Les autorités ténoises avaient indiqué, lors d’une conférence de presse le 4 mai, s’attendre à une saison « extrême » d’incendies de forêt. « Nos prévisions saisonnières prévoyaient un début de saison de feux de forêt précoce, car nous savions que le printemps serait très sec, rappelle Mike Westwick, agent d’information sur les feux de forêt au ministère Environnement et Changement climatique des TNO. Nous nous attendions à ce que la saison soit très active et c’est le cas : le début de la saison des incendies en 2023 est extraordinairement chargé ! »
Répit à Hay River
L’incendie de forêt à l’est de la rivière Hay, qui a brulé 32 km2 dans la réserve de la Première Nation Kátl’odeeche, a été contenu le 25 mai, soit onze jours après son déclenchement. C’est aussi la date à laquelle l’ordre d’évacuation pour les 3800 habitants de Hay River est passé à une alerte, permettant à ceux-ci de rentrer chez eux.
Le feu a cependant détruit une quinzaine de bâtiments sur la réserve ; les quelque 340 habitants de celle-ci n’ont pas encore eu l’autorisation de rentrer. Médias ténois n’a pas réussi à joindre la cheffe de la Première Nation Kátl’odeeche, April Martel. Dans un article de CBC, celle qui a pu se rendre sur le site de l’incendie s’est dite très émue par la destruction qu’elle a observée. Elle a annoncé que 18 familles avaient perdu leur domicile et que cinq autres bâtiments importants de la Première Nation ont été détruits, dont les bureaux administratifs du conseil de bande.
Pendant l’évacuation, près de 2000 personnes de Hay River et de la réserve de la Première Nation Kátl’odeeche s’étaient enregistrées au multiplex de Yellowknife, le centre officiel d’évacuation, mais d’autres personnes s’étaient réfugiées ailleurs, comme à Enterprise, Fort Providence, Fort Simpson ou Fort Smith.
Médias ténois s’était entretenu avec certains évacués de Hay River : tous ont regagné leur domicile.

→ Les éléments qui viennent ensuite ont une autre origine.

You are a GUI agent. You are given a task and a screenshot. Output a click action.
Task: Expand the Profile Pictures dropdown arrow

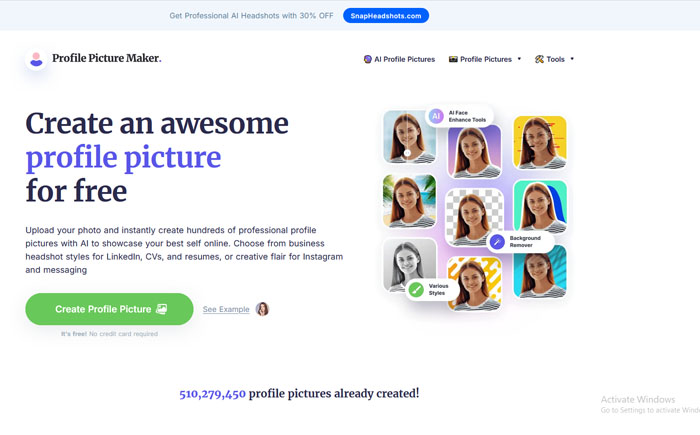(x=519, y=59)
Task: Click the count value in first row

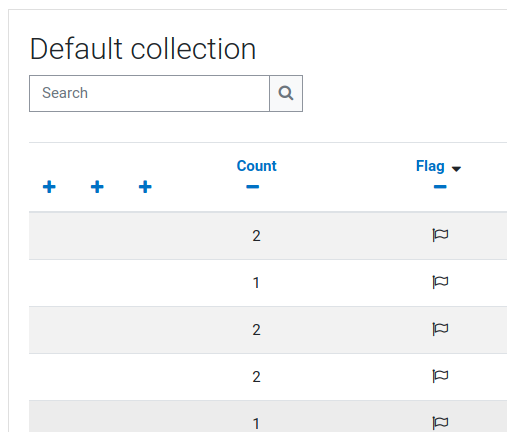Action: (256, 236)
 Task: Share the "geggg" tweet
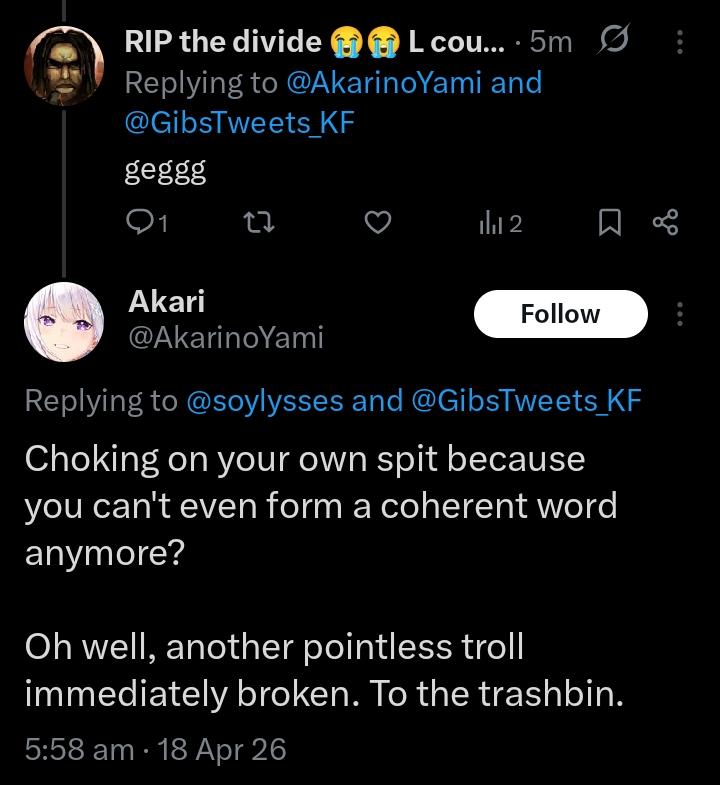click(665, 224)
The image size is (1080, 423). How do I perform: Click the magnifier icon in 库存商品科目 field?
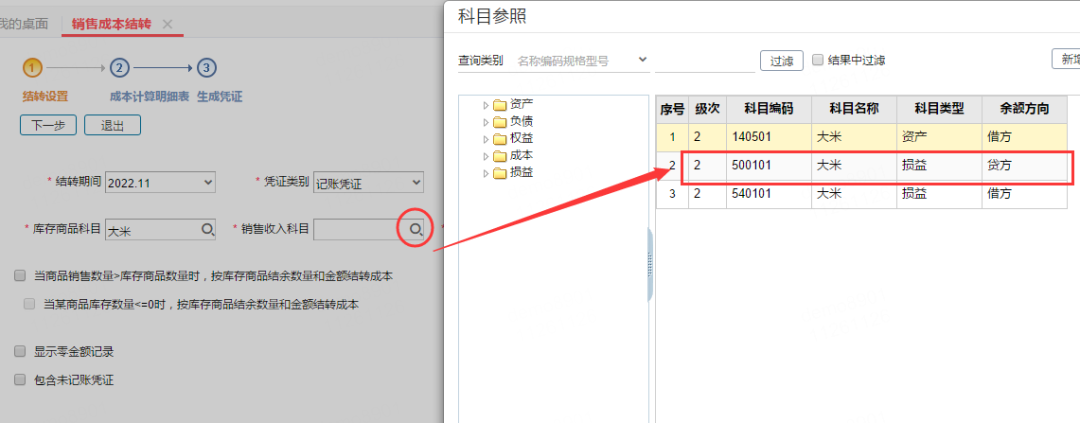(208, 230)
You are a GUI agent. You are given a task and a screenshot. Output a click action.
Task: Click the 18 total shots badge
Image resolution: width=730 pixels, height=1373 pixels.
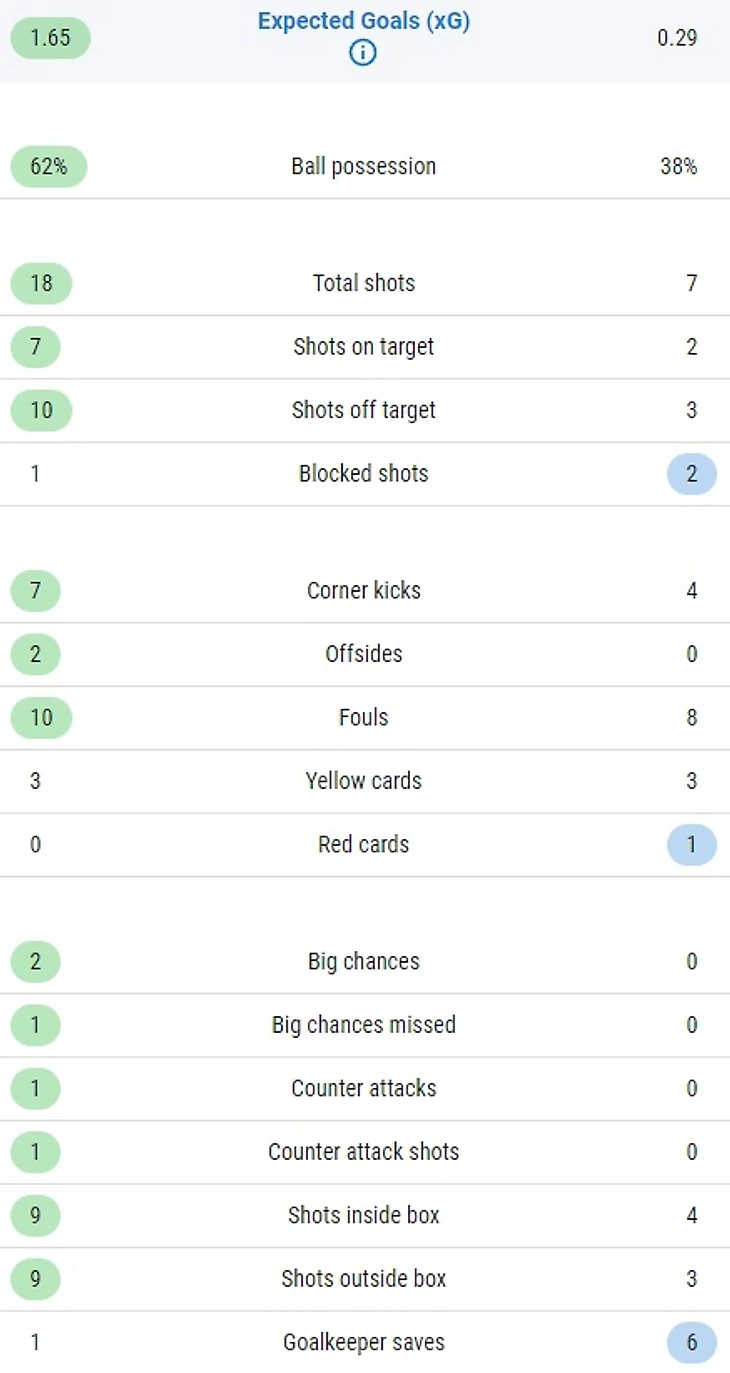[x=41, y=283]
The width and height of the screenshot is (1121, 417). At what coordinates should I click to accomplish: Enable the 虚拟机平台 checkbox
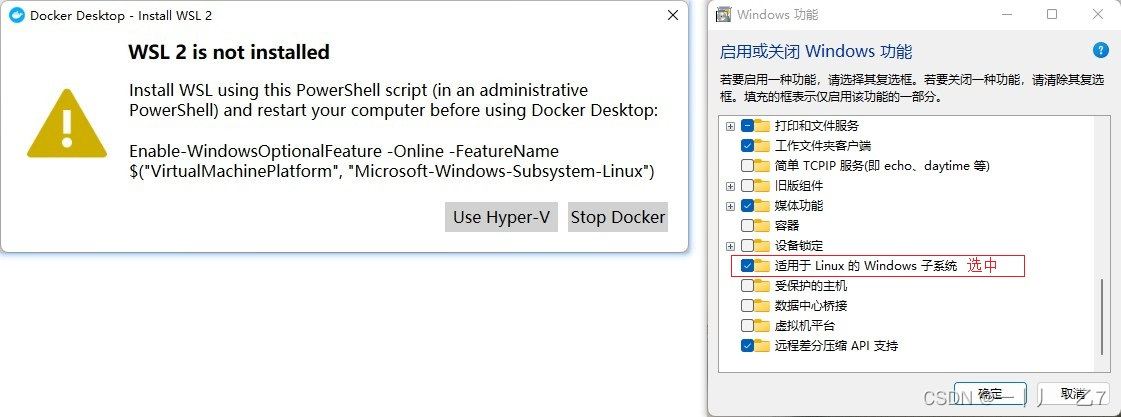click(748, 326)

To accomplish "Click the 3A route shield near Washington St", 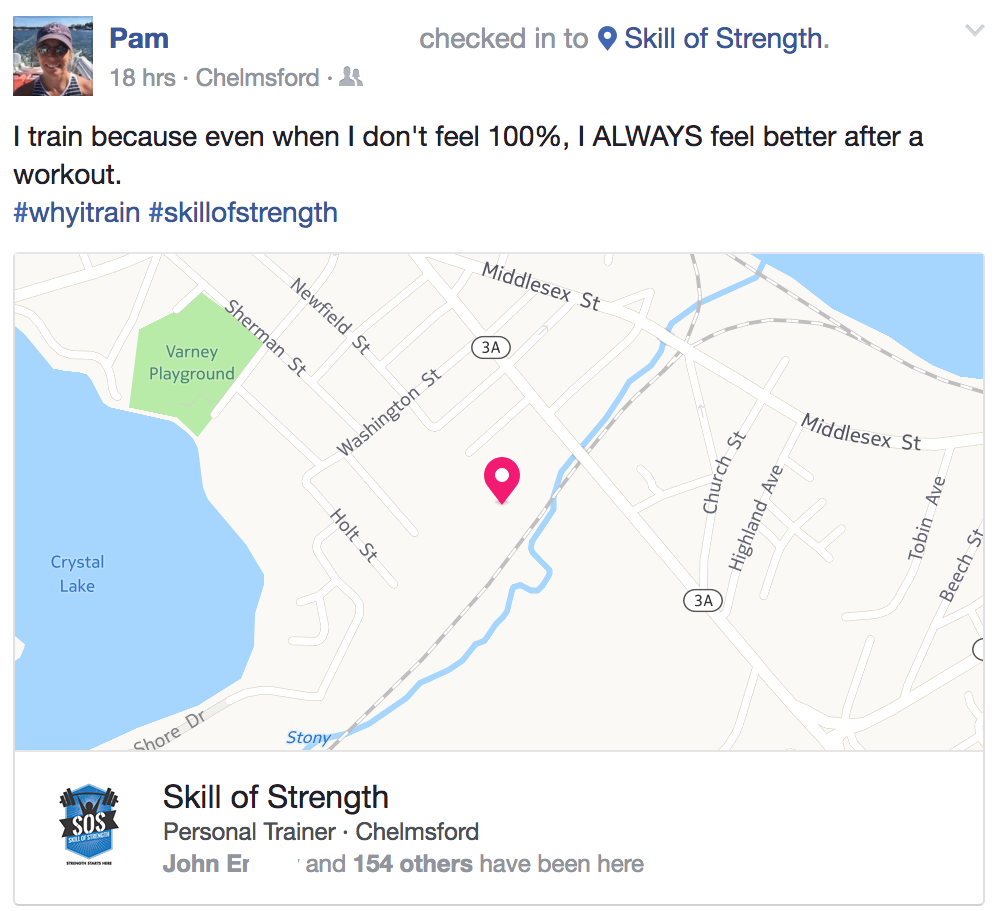I will click(x=491, y=347).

Harvey Moses, 30 ans, est rentré le 29 mai gratuitement sur les ailes d’Air Tindi, après plusieurs jours passés au Multiplex. Heureux d’être de retour, il a partagé avec Médias ténois que « tout allait bien » et « qu’on ne sentait que peu la fumée ». Christine Sivret, enseignante à l’école Boréale, a affirmé que « ça fait vraiment du bien de revenir chez soi et de dormir dans son lit ! Les pompiers ont fait de l’excellent travail et pour l’instant la situation est stable. »
Par définition, un feu est contenu lorsque sa propagation est arrêtée temporairement en considérant les ressources planifiées et les conditions sur le terrain. Si celui-ci est circonscrit, il n’est pas pour autant maitrisé et la vigilance reste de mise. Au plus fort des activités pour le combattre, 150 personnes étaient sur place. « Il en reste un peu moins d’une centaine », affirme Mike Westwick. Vingt-cinq pompiers de la Nouvelle-Écosse ont d’ailleurs dû quitter récemment pour aller combattre les feux dans leur province.
Les efforts sur le terrain se poursuivent pour s’assurer que le feu sur la réserve ne se propage pas davantage et maintient son statut.
Il y a 34 équipes de pompiers aux TNO et chacune compte quatre membres, totalisant ainsi 136 pompiers. Ces derniers sont soutenus par une centaine de personnes qui participent activement aux opérations quotidiennes de lutte contre les incendies. Les TNO comptent aussi une réserve d’environ 200 autres pompiers qui peuvent être mobilisés au besoin.